We have started using UDP-based MS Teams service in our proof-of-concept environment where we noticed that the ProxySG does not log details of the active UDP connections, it only logs a DENIED message 1-2 minutes after the connections stops.
For the testing we use Teams calls and we capture traffic to confirm that the packets are correctly handled by the proxy, still we couldn't find if there were logs generated.
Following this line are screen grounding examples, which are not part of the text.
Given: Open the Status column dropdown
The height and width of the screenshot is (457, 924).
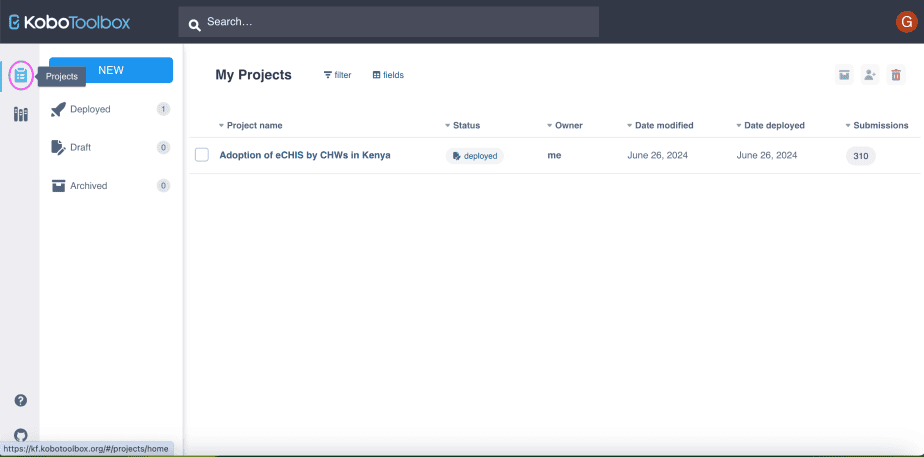Looking at the screenshot, I should (463, 125).
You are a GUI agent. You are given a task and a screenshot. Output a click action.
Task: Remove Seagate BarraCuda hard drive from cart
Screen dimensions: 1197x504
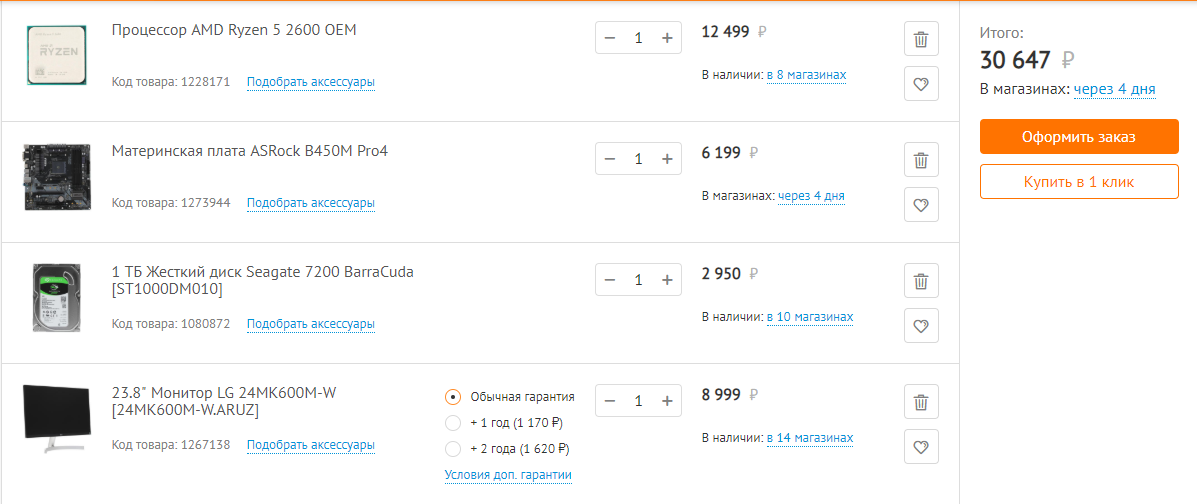(921, 281)
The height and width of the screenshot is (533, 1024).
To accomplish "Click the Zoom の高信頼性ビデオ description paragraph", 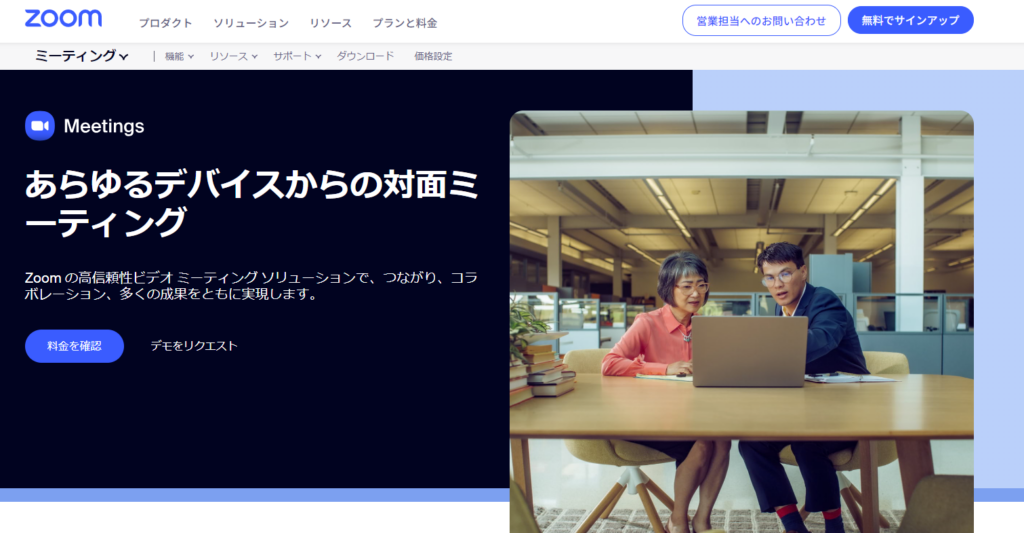I will pyautogui.click(x=250, y=286).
The MS Teams service is in Intercept mode, we have we access layer with UDP-tunnel guard allowing traffic to all MS Teams destinations.
Release : SG/ASG/ISG-Proxy
See the below, for the only-UDP data that would be a part of access logging.
c-pkts-lost-client | 7.1.x 6.7.x 6.6.x 6.5.x | Number of packets lost during transmission from server to client and not recovered at the client layer via error correction or at the network layer via UDP resends |
c-pkts-recovered-resent | 7.1.x 6.7.x 6.6.x 6.5.x | Number of packets recovered because they were resent via UDP. |
transport | 7.1.x 6.7.x 6.6.x 6.5.x | Transport protocol used (UDP, TCP, multicast, etc.) |
Ref. doc.: Edge SWG (ProxySG) Access Log Fields
For the above, you will need to have the ELFs added to the log format, in access logging, to have the appliance log the packets, as described.
So, for the request made, this isn't a part of the access logging, by design.
While the UDP-Tunnel Proxy referenced in the case description was introduced in SGOS 7.3.2.x, No new UDP enhancement, linked with access logging was developed, in addition to the ones shared in the last update. Please refer to page 117, in the release notes attached. So the data shared in the last update remains relevant even for SGOS 7.3.15.2. We will work to update the KB article, internally.
Having said the above, please note that the customer is able to obtain statistics about UDP traffic in various areas of the management console:
In addition, the ProxySG Admin Console shows UDP Tunnel service information in Reports > Traffic Details.